• _Página_:
************
Alemanha adentro, perplexidade e mal-estar com o mundo afora

Dois filmes alemães que chegam aos cinemas brasileiros refletem de modos diferentes e até contrastantes sobre a complexa relação da Alemanha com o mundo contemporâneo. Dito assim, parece que se trata de dois painéis sociológicos ou políticos, mas não: são histórias concentradas na trajetória de uns poucos personagens comuns, ou quase.

Por José Geraldo Couto*

Em pedaços - filme - Divulgação

“Em pedaços”, de Fatih Akin, e “Western”, de Valeska Grisebach, podem ser vistos como opostos e complementares, tanto em seus temas como na sua forma. Mas vamos a eles.

No filme de Akin, cineasta hamburguês de ascendência turca notabilizado pelo tema da imigração, há um acontecimento traumático em torno do qual se desenvolvem todos os desdobramentos da narrativa, seja no plano da ação, da psicologia, da política ou da moral. É a morte, num atentado à bomba, do marido e do filho da protagonista, a germaníssima Katja Sekerci (Diane Kruger).

Terreno movediço

O marido morto (Numan Acar) era um ex-traficante curdo e a explosão ocorreu num bairro turco de Hamburgo, por isso todas as hipóteses para a autoria do crime são cogitadas: máfia turca, fundamentalistas muçulmanos, gangues de traficantes, criminosos do leste europeu, grupos neonazistas. Desde o início Katja não tem dúvidas de que estes últimos são os culpados.

Com notável segurança narrativa, Fatih Akin desenvolve ao mesmo tempo, de forma imbricada, o resvalamento de Katja em seu abismo interior e a sua ação externa em busca de vingança, com uma atitude que em vários momentos parece adquirir um aspecto de hipnose ou sonambulismo.

Uma mulher que passou pelo que ela passou é capaz de tudo – e o filme explora muito bem essa imprevisibilidade, bem como o terreno movediço em que Katja se move. E não foi por acaso que Diane Kruger ganhou o prêmio de melhor atriz em Cannes.

A narrativa é dividida em três capítulos bem distintos: “Família”, “Justiça” e “O mar”. Cada um se concentra num subtema específico e é marcado por um ritmo, uma tensão, um espaço cênico e uma estratégia expositiva diferente. Na primeira parte, de andamento mais rápido e picotado, com abundância de câmera na mão, mostra-se o crime, a crise pessoal e familiar de Katja, a investigação policial. O segundo capítulo se passa quase inteiramente na corte onde é julgado o jovem casal de suspeitos. É um drama de tribunal enxuto, estrangulado, sem os arroubos de oratória e os lances catárticos a que o cinemão americano nos habituou.

Nessas duas primeiras partes, vemos a Alemanha ultracivilizada (ao menos na superfície) e suas instituições tentando absorver e ordenar o caldeirão multiétnico da cidade de Hamburgo, com seus atritos culturais e políticos.
************
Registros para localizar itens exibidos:
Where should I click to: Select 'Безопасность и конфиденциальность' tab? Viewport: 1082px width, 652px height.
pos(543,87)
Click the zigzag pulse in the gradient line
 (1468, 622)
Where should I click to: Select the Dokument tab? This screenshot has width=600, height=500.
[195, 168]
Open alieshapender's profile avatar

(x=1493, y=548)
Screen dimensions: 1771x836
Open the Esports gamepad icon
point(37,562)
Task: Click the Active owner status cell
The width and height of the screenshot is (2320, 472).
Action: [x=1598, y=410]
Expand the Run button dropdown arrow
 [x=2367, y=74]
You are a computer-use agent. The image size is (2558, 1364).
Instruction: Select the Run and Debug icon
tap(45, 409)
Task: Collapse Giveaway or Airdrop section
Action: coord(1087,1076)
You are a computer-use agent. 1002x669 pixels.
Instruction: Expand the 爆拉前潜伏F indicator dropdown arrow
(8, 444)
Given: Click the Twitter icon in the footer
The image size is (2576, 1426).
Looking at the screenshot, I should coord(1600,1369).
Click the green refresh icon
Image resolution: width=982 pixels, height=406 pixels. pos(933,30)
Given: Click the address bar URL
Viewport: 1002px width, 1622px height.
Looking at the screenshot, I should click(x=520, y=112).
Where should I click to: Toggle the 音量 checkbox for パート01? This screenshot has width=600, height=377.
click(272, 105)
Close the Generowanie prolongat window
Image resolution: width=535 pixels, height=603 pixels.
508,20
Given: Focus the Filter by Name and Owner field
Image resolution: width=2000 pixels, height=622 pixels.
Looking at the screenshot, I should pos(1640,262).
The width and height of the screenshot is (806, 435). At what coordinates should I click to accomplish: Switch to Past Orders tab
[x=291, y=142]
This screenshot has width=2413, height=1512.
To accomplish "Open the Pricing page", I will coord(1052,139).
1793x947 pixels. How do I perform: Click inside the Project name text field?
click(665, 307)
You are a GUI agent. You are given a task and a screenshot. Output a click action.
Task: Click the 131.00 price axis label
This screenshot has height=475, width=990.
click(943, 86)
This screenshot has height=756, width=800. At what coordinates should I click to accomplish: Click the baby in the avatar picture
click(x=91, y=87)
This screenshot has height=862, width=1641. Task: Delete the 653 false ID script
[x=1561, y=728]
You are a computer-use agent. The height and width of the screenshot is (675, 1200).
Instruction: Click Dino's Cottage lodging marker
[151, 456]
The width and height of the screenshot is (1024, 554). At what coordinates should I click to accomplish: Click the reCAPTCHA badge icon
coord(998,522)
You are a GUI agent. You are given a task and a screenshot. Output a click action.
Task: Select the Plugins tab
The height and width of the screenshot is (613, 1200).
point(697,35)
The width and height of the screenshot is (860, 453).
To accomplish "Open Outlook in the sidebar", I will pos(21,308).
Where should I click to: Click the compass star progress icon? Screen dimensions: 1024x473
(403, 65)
************
• _Problema curto_: Repita, do texto sobre os dois filmes alemães, o trecho que começa em "O marido morto" e vai até "hipnose ou sonambulismo.", sem nenhuma alteração. Os registros constituem um material à parte.

• _Resultado da tarefa_:
O marido morto (Numan Acar) era um ex-traficante curdo e a explosão ocorreu num bairro turco de Hamburgo, por isso todas as hipóteses para a autoria do crime são cogitadas: máfia turca, fundamentalistas muçulmanos, gangues de traficantes, criminosos do leste europeu, grupos neonazistas. Desde o início Katja não tem dúvidas de que estes últimos são os culpados.

Com notável segurança narrativa, Fatih Akin desenvolve ao mesmo tempo, de forma imbricada, o resvalamento de Katja em seu abismo interior e a sua ação externa em busca de vingança, com uma atitude que em vários momentos parece adquirir um aspecto de hipnose ou sonambulismo.